Monday, August 06, 2012
My last blog was in October of 2010. A lot has changed in my life since then. I was diagnosed with cancer in November of 2010. My life seemed to spiral out of control. I had taken my mother to get her mammogram and decided to get mine at the same time. It was mom I was concerned for. Had her cancer come back? Was she going to be able to fight it again?
No she did not have cancer again but I now had cancer! They were almost positive just by reading the mammogram. The biopsy happened in December. Yes it was cancer and no they did not get it all in the biopsy. The good news was that it was a slow growing type. The bad news is that it was the size of a hot dog bun in circumference and half the length. This meant another operation but not before some more test to make sure it had not spread. Not before seeing a plastic surgeon to plan a reduction and a reconstruction. Not before seeing a radiologist oncologist. Not before seeing an oncologist. Everything was then in place. Then the big operation. Lymph nodes taken and then the wait. Was there clear margins this time? Were the nodes clear of cancer or had it spread to them?

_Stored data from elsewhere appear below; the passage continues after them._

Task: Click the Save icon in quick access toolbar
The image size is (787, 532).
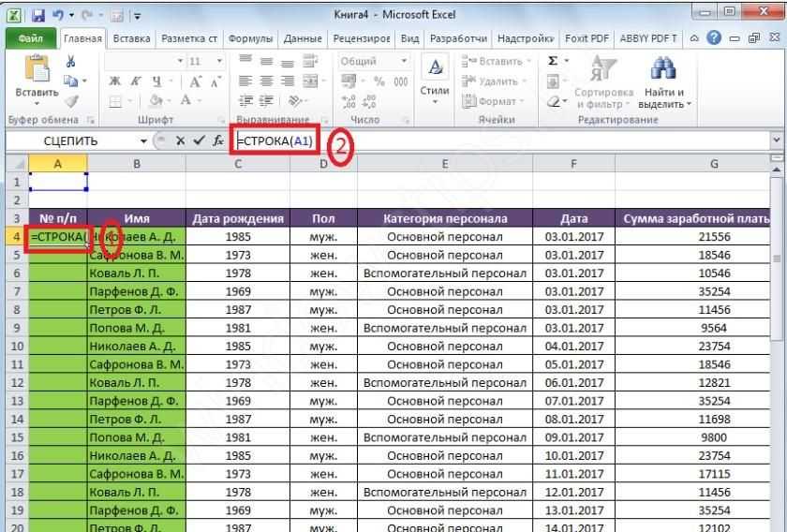Action: [38, 16]
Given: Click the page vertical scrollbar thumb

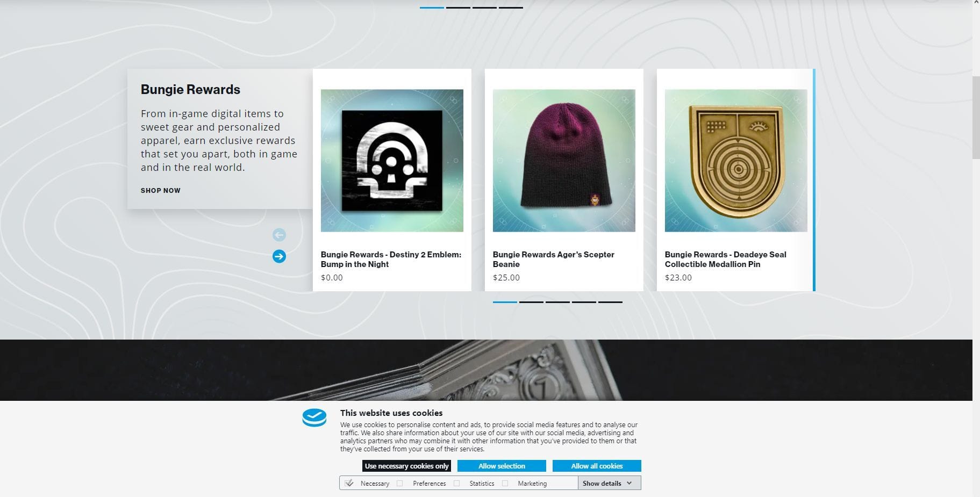Looking at the screenshot, I should tap(976, 117).
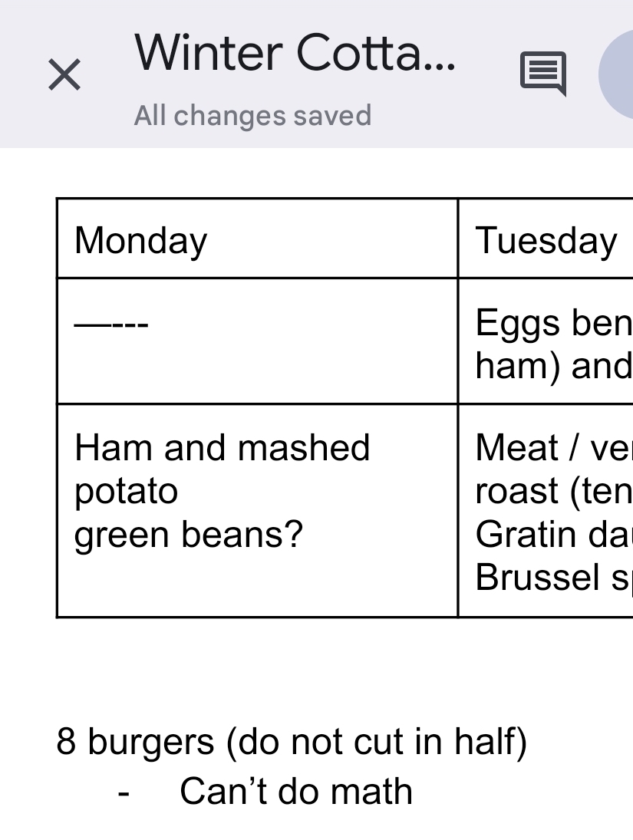633x840 pixels.
Task: Tap the Winter Cotta... document title
Action: pyautogui.click(x=295, y=54)
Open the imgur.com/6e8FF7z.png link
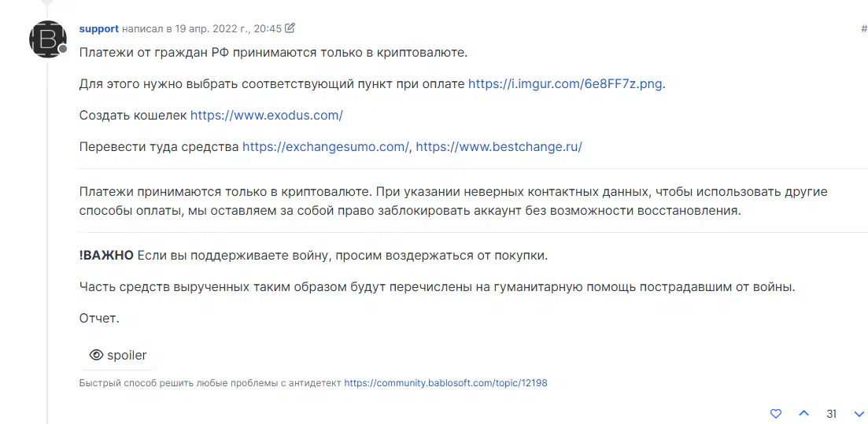 (x=565, y=84)

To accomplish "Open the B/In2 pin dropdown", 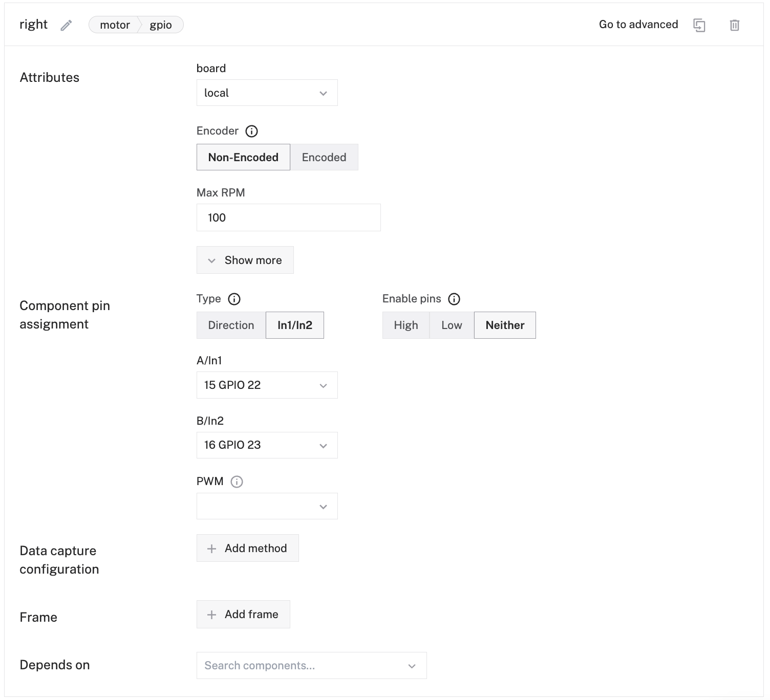I will (x=267, y=445).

But while I waited I had to have another surgery a week later. Then nodes came back clean and yes there is a clear margin!!! Yes, now to regain my strength and take control of my life again! But no, not yet! An infection sets in! Another stay in the hospital that is even longer than after the mastectomy and reconstruction. They cant seem to clear it up with medication so its under the knife again! Then just when I think it is starting to heal I find a new lump! It very painful! Another infection? Cancer? Under the knife again to find out! No caner, No infection! Its scar tissue build up that is pushing into a nerve.
I had all the emotions. FEAR Anger, self pity, depression. The weight came on.
Well all that is behind me now! I am LUCKY! I am alive and have decided to live! I am eating healthy and exercising! I treasure every day that I can spend with my family. OOOOh yeah there was just a biopsy a week ago today! No cancer just fatty scar tissue! I am on a plateau right now! Who cares? This isn't about the scale! Its about me being alive to live a healthy life!